While the worldwide spread of the contagious Coronavirus disease 2019 (COVID-19) is still considered ongoing, the past tense is used here optimistically, since two vaccines have been developed and are being widely distributed at the time of writing this report (“Coronavirus disease 2019,” 2020). Therefore, as of the Spring 2021 semester, many students and teachers have returned safely (to some degree) to the brick-and-mortar classroom. The most urgent part of the crisis has been abated, and the rapid response requirement around which this internship was based in Spring/Summer 2020 has subsided.
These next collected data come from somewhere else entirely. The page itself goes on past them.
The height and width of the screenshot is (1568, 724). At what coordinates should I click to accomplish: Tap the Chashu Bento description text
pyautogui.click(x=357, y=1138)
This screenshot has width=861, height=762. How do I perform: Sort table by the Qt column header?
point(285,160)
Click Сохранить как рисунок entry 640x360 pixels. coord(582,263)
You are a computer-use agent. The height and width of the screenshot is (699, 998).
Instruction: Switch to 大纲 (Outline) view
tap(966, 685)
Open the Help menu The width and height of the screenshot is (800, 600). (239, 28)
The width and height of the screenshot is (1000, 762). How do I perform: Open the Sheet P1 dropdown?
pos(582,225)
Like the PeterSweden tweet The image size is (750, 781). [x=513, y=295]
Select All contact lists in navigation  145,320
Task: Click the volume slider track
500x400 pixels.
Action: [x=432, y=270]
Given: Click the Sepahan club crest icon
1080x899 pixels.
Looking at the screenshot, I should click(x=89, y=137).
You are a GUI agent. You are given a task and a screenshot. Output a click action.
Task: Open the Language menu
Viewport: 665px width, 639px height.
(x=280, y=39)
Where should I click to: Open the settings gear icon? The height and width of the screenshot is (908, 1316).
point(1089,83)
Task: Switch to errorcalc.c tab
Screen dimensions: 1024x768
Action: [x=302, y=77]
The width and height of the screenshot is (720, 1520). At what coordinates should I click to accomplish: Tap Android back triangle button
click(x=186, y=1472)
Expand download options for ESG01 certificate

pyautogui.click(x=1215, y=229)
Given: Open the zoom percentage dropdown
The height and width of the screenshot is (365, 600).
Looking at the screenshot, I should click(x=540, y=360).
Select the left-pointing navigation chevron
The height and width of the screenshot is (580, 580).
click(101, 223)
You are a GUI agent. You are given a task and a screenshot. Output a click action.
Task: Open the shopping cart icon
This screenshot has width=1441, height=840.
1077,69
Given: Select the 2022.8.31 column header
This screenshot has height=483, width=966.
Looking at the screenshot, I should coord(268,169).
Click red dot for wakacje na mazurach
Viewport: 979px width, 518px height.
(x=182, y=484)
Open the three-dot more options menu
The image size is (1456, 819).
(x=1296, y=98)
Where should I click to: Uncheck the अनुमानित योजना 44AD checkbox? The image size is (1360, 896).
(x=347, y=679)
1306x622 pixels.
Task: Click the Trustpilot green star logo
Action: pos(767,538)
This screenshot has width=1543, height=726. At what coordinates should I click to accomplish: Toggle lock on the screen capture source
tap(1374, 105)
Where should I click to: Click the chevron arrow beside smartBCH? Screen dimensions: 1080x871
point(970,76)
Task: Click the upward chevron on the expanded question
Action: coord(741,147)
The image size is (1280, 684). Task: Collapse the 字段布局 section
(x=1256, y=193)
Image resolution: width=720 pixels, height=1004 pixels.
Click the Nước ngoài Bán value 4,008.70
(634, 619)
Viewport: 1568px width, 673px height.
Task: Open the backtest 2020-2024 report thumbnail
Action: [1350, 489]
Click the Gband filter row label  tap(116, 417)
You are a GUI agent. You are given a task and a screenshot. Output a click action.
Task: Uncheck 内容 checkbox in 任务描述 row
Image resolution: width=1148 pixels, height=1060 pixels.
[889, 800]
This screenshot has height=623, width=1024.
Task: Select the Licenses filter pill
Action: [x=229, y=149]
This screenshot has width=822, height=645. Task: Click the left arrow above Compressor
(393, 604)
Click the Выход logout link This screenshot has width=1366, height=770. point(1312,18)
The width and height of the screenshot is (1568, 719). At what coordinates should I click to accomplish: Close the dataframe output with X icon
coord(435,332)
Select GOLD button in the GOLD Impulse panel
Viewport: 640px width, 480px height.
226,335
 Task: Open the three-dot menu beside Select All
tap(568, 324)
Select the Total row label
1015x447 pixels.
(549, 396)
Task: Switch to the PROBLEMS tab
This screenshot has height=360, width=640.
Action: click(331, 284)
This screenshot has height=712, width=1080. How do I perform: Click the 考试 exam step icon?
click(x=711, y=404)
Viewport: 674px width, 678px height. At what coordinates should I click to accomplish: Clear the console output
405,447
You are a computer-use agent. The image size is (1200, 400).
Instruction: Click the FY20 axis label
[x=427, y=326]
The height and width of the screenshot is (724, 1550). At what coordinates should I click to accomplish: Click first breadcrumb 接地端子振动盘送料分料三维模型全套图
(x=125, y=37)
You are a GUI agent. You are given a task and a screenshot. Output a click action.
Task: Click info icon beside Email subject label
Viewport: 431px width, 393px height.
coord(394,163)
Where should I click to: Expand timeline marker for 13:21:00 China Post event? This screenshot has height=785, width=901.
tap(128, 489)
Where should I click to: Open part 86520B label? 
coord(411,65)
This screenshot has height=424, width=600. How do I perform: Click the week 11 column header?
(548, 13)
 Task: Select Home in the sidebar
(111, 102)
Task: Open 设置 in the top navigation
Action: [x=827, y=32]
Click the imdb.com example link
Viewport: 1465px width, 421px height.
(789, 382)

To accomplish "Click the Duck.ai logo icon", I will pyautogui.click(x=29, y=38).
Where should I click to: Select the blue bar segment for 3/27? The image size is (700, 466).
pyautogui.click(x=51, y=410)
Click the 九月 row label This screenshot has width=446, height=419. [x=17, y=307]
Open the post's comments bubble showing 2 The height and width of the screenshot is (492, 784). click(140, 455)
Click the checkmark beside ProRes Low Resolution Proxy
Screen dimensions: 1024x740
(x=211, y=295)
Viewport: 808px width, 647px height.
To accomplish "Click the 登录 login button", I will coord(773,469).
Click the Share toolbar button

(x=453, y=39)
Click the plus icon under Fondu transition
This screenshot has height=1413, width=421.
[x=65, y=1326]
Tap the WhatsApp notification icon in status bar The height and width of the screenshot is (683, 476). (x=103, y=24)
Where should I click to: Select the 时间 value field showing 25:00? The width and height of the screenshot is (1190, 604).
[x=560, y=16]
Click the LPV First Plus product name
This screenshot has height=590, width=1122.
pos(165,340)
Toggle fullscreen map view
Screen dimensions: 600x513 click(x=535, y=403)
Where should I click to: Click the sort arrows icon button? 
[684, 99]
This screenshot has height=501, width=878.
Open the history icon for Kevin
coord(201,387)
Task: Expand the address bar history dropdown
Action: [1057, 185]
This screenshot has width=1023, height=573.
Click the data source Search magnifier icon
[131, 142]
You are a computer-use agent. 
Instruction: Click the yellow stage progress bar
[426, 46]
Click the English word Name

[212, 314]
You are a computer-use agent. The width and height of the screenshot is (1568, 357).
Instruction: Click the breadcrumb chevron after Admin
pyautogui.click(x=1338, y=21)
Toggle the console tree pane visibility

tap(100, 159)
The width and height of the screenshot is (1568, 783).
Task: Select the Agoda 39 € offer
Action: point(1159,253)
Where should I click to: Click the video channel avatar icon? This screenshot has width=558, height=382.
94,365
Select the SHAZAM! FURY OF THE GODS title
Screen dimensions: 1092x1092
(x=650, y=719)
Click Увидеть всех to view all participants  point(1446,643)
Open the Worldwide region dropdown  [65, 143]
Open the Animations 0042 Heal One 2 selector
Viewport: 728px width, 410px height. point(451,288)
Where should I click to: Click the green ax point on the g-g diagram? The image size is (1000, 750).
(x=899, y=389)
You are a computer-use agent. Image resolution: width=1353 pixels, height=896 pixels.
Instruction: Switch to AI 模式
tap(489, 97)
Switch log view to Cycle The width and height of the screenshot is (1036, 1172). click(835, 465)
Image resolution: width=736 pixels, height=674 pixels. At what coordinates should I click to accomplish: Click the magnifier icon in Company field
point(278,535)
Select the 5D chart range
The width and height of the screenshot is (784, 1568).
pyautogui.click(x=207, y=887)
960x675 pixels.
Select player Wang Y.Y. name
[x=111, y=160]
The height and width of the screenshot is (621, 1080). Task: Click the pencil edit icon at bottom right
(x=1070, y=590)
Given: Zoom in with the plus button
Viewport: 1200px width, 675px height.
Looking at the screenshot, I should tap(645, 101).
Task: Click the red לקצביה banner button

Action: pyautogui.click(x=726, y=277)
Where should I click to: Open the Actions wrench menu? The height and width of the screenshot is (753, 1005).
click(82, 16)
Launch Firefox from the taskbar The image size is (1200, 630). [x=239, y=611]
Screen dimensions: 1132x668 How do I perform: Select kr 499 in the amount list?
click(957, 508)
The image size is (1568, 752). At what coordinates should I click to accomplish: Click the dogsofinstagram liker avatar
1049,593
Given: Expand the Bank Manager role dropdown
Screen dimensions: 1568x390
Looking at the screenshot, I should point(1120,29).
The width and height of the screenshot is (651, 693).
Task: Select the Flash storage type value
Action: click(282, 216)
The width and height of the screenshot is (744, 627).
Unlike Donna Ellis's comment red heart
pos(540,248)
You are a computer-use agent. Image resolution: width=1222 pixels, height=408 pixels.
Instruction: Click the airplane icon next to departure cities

Facing the highly transmissible Coronavirus meant a public transformed to wearing masks, social distancing six feet apart, and the repeated washing of hands and surfaces. The later, more drastic measures, came in the form of stay-at-home orders, around the globe, across the United States, and inevitably in our state of Colorado.

But this meant an entirely new problem for education. How would we teach our students in a situation where it was no longer safe for them or their teachers to be together in a physical classroom? Even more importantly, how would we teach them effectively

Rapid Response

For those of us in online education, the answer was clear, but certainly not simple. Just as we had done for our global campus students, we needed to employ a video-conferencing technology for our on-campus courses as well. This would be a challenge for everyone: students, faculty, seminary staff, and particularly the educational technology team. While Denver Seminary had been using the video-conferencing platform provided by Zoom Video Communications, Inc. (https://zoom.us) for several years in online courses, using it campus-wide successfully and efficiently would be experimental to some extent. And like many educational institutions around the world, this transition had to come rapidly in response to this Coronavirus-induced educational crisis.

Instructional Designer Role

Beginning in March 2020, as Senior Instructional Designer in Educational Technology, I shifted to working in crisis mode somewhat overnight. Originally, I had intended to pursue my CU Denver internship around the topic of teaching and learning using video-conferencing technology, specifically Zoom. But it became clear that the immediate needs of the seminary required an adjustment to my internship focus. The seminary would still be using the Zoom platform for online education, but the COVID-19 crisis required conversion of all Denver Seminary education to virtual classrooms.

This rapid response meant supporting faculty and students in an immediate transition to a fully online teaching and learning environment using a video-conferencing platform. My instructional design time and efforts were directed toward the preparation of trainings and tutorials for faculty and students who were faced with new online opportunities and possibilities, but also with challenges and frustrations. In addition to these urgent instructional design projects, I kept abreast of innovations in technologies and instructional techniques that arose from others facing their own COVID-19 educational crisis. A positive outcome to this pandemic was that it sparked a wealth of new ideas and options for online education.